Why More QSRs Will Consider Smaller Footprints Post-COVID-19

Smaller dining spaces create new opportunities for both property owners and tenants, according to Chris Maling of Avison Young.

Christopher Maling

Although some restaurants have been struggling as they largely rely on sit-down business and alcohol sales, overall, the quick-service-restaurant sector has fared well during this crisis. Before COVID-19, a majority of QSRs already offered social distancing-friendly features, such as drive-thrus, takeout/curbside pick-up, and delivery services. This gave them an advantage that no one could have predicted.
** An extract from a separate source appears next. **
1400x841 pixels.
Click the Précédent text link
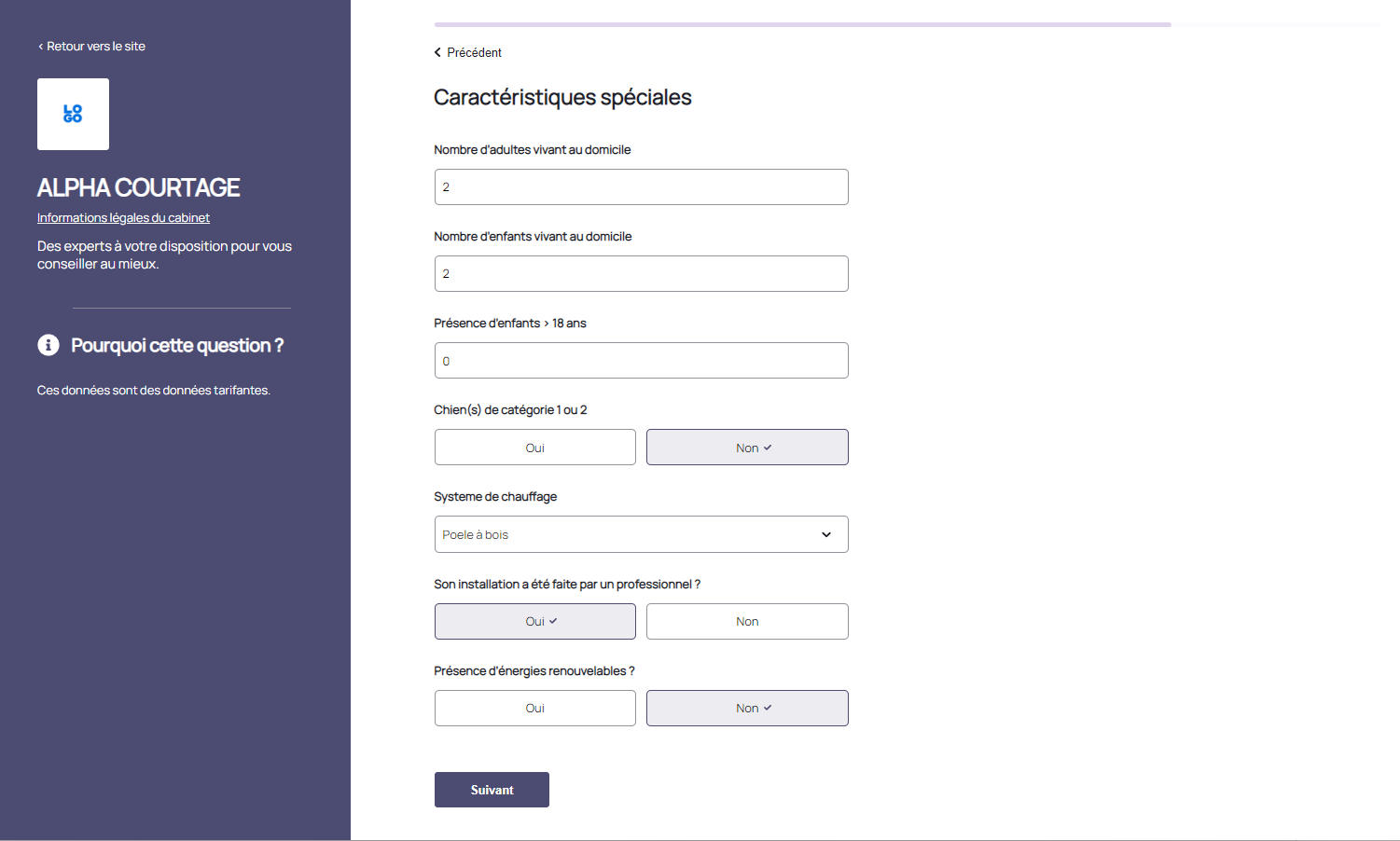(474, 52)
As we look beyond this unprecedented time—hopefully never having to face something like this again—indelible marks of varying degrees have inevitably been infused into the behavior and habits of the consumer. This reality has motivated QSRs to cast a critical eye over their operations. They are rethinking numerous strategies and procedures in hopes of setting themselves up for success moving forward.
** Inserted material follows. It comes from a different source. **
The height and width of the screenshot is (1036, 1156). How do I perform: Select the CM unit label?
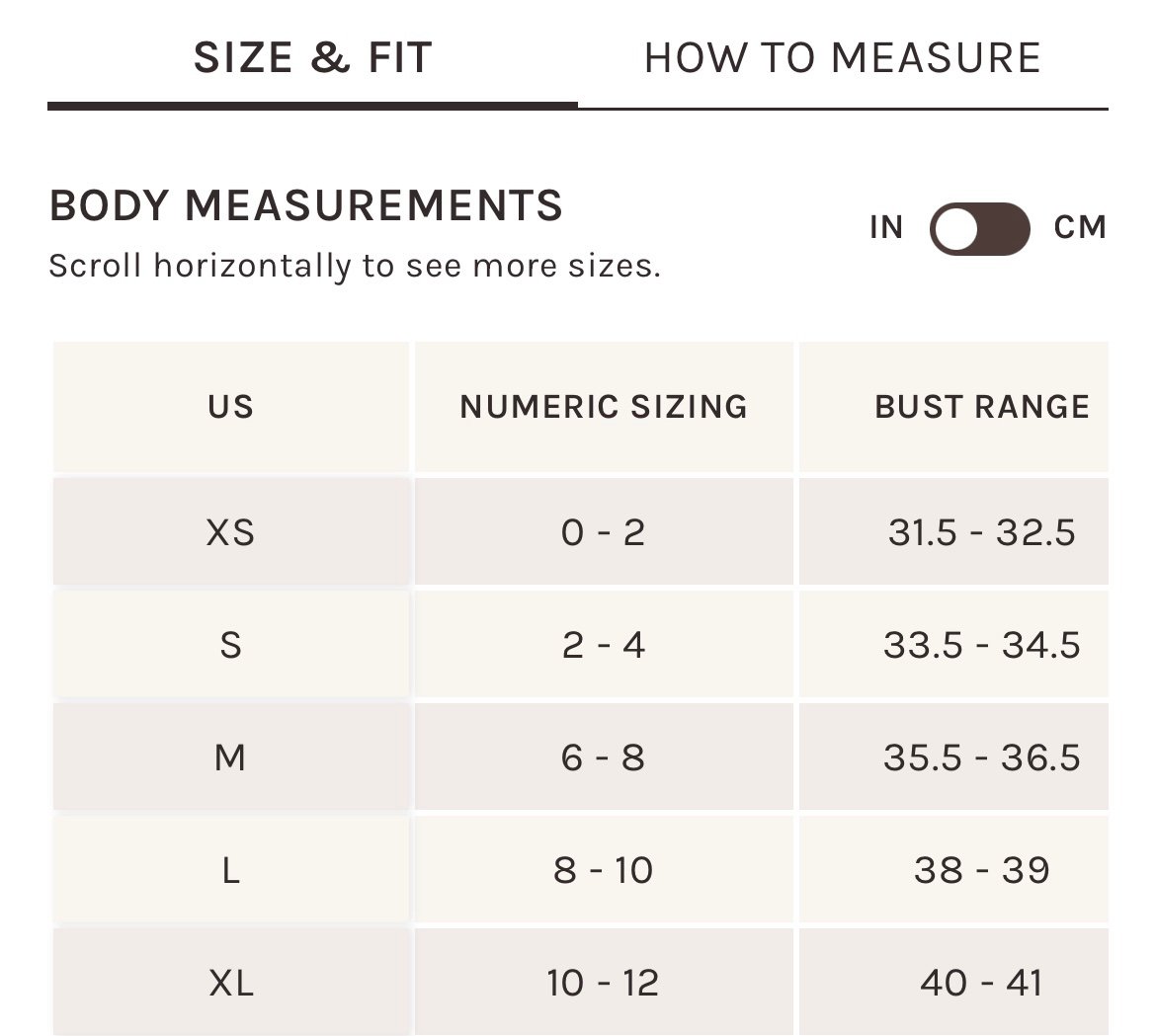tap(1080, 228)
One of the top changes for many QSRs is downsizing their dining areas—both inside and outside. As some people will now choose to forgo the dine-in experience, there will be less demand. Moreover, due to a heightened standard of cleanliness expected by the consumer, dining areas will also be costlier to maintain. And speaking of cleanliness, one of the easiest ways to shrink space requirements will be to exclude the playhouse areas (sorry kids!), which take up a lot of real estate and may be a deterrent for parents who don’t want their children exposed to the “playground petri dish.” 

So, how else can smaller spaces benefit QSRs other than lowering rents? It opens up a new world of site selection and opportunities. Locations that weren’t possible before can now be added to the list for consideration. These new opportunities can penetrate previously unreached markets, putting more dots on the map to capture an expanded market share.

Greater Efficiency

A leader in this smaller store footprint has been Starbucks. Most of their drive-thru-only locations are approximately 800 square feet with little to no customer seating. Cars are wrapped around the building for the drive-thru, while other customers stand by a walk-up window waiting for a drink they ordered online. Other QSRs, such as Chick-fil-A, have not only succeeded at online ordering, curbside pickup and delivery services but they are also masters of moving cars through the drive-thru line at a rapid pace. With a dual drive-thru, I personally have counted about 200 cars served in just 20 minutes at a Chick-fil-A drive-thru in Gainesville, Fla., and I am sure that other locations perform just as well.

Ultimately, the motivation for QSRs to shrink dining spaces and realize a better ROI has been driven by technology, and that motivation is now accelerated by the pandemic. Over the coming months and years, we can expect to see a fast-evolving and thriving QSR model based on a smaller, more efficient footprint, which will create new opportunities for both tenants and landlords alike.

Christopher E. Maling is a principal in retail capital markets for Avison Young.